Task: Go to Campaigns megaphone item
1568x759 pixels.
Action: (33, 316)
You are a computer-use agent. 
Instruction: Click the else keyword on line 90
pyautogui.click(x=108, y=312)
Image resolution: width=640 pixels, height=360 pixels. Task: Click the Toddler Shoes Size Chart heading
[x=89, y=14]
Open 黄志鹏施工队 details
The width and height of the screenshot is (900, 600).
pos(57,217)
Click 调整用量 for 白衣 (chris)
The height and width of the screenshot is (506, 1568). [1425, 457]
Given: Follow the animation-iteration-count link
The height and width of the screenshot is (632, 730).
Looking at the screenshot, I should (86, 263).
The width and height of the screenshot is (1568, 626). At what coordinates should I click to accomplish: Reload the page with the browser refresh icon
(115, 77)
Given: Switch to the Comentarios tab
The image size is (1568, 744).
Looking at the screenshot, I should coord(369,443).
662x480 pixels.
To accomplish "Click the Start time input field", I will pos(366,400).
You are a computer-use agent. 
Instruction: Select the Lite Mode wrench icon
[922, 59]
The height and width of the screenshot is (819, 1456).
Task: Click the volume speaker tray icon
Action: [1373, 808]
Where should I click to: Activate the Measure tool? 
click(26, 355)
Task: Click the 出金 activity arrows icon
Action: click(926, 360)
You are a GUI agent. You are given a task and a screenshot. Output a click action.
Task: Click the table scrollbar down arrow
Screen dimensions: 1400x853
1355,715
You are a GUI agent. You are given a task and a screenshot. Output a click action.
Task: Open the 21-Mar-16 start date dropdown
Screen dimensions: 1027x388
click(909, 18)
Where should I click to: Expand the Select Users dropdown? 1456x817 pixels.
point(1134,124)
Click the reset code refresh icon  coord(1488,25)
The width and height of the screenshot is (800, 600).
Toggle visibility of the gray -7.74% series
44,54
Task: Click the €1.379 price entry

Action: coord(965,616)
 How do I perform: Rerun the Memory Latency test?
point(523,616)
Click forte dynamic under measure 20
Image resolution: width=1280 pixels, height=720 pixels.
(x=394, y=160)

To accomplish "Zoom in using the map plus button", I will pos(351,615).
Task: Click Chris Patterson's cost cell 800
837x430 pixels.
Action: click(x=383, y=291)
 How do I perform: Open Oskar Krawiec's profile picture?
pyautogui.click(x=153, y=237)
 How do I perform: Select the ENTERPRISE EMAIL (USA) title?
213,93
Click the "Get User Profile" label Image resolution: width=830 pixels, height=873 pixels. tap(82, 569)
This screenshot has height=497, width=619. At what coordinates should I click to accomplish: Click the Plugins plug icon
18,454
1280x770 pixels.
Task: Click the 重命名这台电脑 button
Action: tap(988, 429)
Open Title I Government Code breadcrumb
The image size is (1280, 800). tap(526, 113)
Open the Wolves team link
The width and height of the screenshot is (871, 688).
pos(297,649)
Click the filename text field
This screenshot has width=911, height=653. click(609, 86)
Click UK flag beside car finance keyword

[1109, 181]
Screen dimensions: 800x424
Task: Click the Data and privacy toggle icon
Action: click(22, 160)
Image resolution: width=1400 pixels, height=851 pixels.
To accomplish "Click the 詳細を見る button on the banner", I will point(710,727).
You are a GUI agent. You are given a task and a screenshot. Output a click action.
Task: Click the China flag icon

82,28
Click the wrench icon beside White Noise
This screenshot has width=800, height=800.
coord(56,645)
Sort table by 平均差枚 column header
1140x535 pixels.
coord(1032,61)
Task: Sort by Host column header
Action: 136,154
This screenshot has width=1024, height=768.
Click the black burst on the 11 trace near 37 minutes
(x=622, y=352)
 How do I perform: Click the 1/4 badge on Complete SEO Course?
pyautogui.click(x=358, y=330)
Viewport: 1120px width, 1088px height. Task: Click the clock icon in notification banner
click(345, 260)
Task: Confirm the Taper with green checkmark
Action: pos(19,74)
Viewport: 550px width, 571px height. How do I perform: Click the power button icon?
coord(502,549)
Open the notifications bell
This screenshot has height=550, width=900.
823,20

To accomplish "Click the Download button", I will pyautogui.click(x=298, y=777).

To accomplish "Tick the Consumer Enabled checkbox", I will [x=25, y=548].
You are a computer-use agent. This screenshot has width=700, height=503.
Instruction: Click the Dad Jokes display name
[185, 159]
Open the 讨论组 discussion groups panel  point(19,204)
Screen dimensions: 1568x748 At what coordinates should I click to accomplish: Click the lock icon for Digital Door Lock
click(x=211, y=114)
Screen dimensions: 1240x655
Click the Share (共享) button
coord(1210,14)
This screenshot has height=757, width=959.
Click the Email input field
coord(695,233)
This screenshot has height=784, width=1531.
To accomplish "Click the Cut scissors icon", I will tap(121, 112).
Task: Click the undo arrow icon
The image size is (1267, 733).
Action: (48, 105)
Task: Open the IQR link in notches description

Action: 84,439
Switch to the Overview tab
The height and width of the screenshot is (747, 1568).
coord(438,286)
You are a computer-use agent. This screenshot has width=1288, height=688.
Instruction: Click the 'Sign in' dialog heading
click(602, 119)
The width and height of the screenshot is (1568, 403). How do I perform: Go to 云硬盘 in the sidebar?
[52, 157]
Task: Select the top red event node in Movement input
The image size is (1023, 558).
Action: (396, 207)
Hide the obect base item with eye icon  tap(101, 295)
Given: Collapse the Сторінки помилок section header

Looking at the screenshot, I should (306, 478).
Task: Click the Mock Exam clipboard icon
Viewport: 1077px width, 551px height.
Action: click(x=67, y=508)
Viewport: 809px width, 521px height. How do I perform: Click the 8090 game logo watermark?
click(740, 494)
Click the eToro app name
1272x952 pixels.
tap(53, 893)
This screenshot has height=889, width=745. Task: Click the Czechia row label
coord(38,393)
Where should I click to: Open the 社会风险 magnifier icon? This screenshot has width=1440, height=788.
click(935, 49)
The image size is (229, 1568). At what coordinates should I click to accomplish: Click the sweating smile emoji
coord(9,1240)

_ _ _ _ _ _ _

● **Exercise prompt**:
Can you rewrite all the records above, replacing "Where should I click to" with "Where do I click to" and leaving everything else unchanged?

● **Response to the exercise**:
Task: Go to Campaigns megaphone item
1568x759 pixels.
Action: (33, 316)
You are a computer-use agent. 
Instruction: Click the else keyword on line 90
pyautogui.click(x=108, y=312)
Image resolution: width=640 pixels, height=360 pixels. Task: Click the Toddler Shoes Size Chart heading
[x=89, y=14]
Open 黄志鹏施工队 details
The width and height of the screenshot is (900, 600).
pos(57,217)
Click 调整用量 for 白衣 (chris)
The height and width of the screenshot is (506, 1568). [1425, 457]
Given: Follow the animation-iteration-count link
The height and width of the screenshot is (632, 730).
Looking at the screenshot, I should (86, 263).
The width and height of the screenshot is (1568, 626). At what coordinates should I click to accomplish: Reload the page with the browser refresh icon
(115, 77)
Given: Switch to the Comentarios tab
The image size is (1568, 744).
Looking at the screenshot, I should coord(369,443).
662x480 pixels.
To accomplish "Click the Start time input field", I will pos(366,400).
You are a computer-use agent. 
Instruction: Select the Lite Mode wrench icon
[922, 59]
The height and width of the screenshot is (819, 1456).
Task: Click the volume speaker tray icon
Action: [1373, 808]
Where do I click to: Activate the Measure tool? 
click(26, 355)
Task: Click the 出金 activity arrows icon
Action: click(926, 360)
You are a GUI agent. You are given a task and a screenshot. Output a click action.
Task: Click the table scrollbar down arrow
Screen dimensions: 1400x853
1355,715
You are a GUI agent. You are given a task and a screenshot. Output a click action.
Task: Open the 21-Mar-16 start date dropdown
Screen dimensions: 1027x388
click(909, 18)
Where do I click to: Expand the Select Users dropdown? 1456x817 pixels.
point(1134,124)
Click the reset code refresh icon  coord(1488,25)
The width and height of the screenshot is (800, 600).
Toggle visibility of the gray -7.74% series
44,54
Task: Click the €1.379 price entry

Action: coord(965,616)
 How do I perform: Rerun the Memory Latency test?
point(523,616)
Click forte dynamic under measure 20
Image resolution: width=1280 pixels, height=720 pixels.
(x=394, y=160)

To accomplish "Zoom in using the map plus button", I will pos(351,615).
Task: Click Chris Patterson's cost cell 800
837x430 pixels.
Action: click(x=383, y=291)
 How do I perform: Open Oskar Krawiec's profile picture?
pyautogui.click(x=153, y=237)
 How do I perform: Select the ENTERPRISE EMAIL (USA) title?
213,93
Click the "Get User Profile" label Image resolution: width=830 pixels, height=873 pixels. tap(82, 569)
This screenshot has height=497, width=619. At what coordinates should I click to accomplish: Click the Plugins plug icon
18,454
1280x770 pixels.
Task: Click the 重命名这台电脑 button
Action: tap(988, 429)
Open Title I Government Code breadcrumb
The image size is (1280, 800). tap(526, 113)
Open the Wolves team link
The width and height of the screenshot is (871, 688).
pos(297,649)
Click the filename text field
This screenshot has width=911, height=653. click(609, 86)
Click UK flag beside car finance keyword

[1109, 181]
Screen dimensions: 800x424
Task: Click the Data and privacy toggle icon
Action: click(22, 160)
Image resolution: width=1400 pixels, height=851 pixels.
To accomplish "Click the 詳細を見る button on the banner", I will point(710,727).
You are a GUI agent. You are given a task and a screenshot. Output a click action.
Task: Click the China flag icon

82,28
Click the wrench icon beside White Noise
This screenshot has width=800, height=800.
coord(56,645)
Sort table by 平均差枚 column header
1140x535 pixels.
coord(1032,61)
Task: Sort by Host column header
Action: 136,154
This screenshot has width=1024, height=768.
Click the black burst on the 11 trace near 37 minutes
(x=622, y=352)
 How do I perform: Click the 1/4 badge on Complete SEO Course?
pyautogui.click(x=358, y=330)
Viewport: 1120px width, 1088px height. Task: Click the clock icon in notification banner
click(345, 260)
Task: Confirm the Taper with green checkmark
Action: pos(19,74)
Viewport: 550px width, 571px height. How do I perform: Click the power button icon?
coord(502,549)
Open the notifications bell
This screenshot has height=550, width=900.
823,20

To accomplish "Click the Download button", I will pyautogui.click(x=298, y=777).

To accomplish "Tick the Consumer Enabled checkbox", I will [x=25, y=548].
You are a computer-use agent. This screenshot has width=700, height=503.
Instruction: Click the Dad Jokes display name
[185, 159]
Open the 讨论组 discussion groups panel  point(19,204)
Screen dimensions: 1568x748 At what coordinates should I click to accomplish: Click the lock icon for Digital Door Lock
click(x=211, y=114)
Screen dimensions: 1240x655
Click the Share (共享) button
coord(1210,14)
This screenshot has height=757, width=959.
Click the Email input field
coord(695,233)
This screenshot has height=784, width=1531.
To accomplish "Click the Cut scissors icon", I will tap(121, 112).
Task: Click the undo arrow icon
The image size is (1267, 733).
Action: (48, 105)
Task: Open the IQR link in notches description

Action: 84,439
Switch to the Overview tab
The height and width of the screenshot is (747, 1568).
coord(438,286)
You are a computer-use agent. This screenshot has width=1288, height=688.
Instruction: Click the 'Sign in' dialog heading
click(602, 119)
The width and height of the screenshot is (1568, 403). How do I perform: Go to 云硬盘 in the sidebar?
[52, 157]
Task: Select the top red event node in Movement input
The image size is (1023, 558).
Action: (396, 207)
Hide the obect base item with eye icon  tap(101, 295)
Given: Collapse the Сторінки помилок section header

Looking at the screenshot, I should (306, 478).
Task: Click the Mock Exam clipboard icon
Viewport: 1077px width, 551px height.
Action: click(x=67, y=508)
Viewport: 809px width, 521px height. How do I perform: Click the 8090 game logo watermark?
click(740, 494)
Click the eToro app name
1272x952 pixels.
tap(53, 893)
This screenshot has height=889, width=745. Task: Click the Czechia row label
coord(38,393)
Where do I click to: Open the 社会风险 magnifier icon? This screenshot has width=1440, height=788.
click(935, 49)
The image size is (229, 1568). At what coordinates should I click to accomplish: Click the sweating smile emoji
coord(9,1240)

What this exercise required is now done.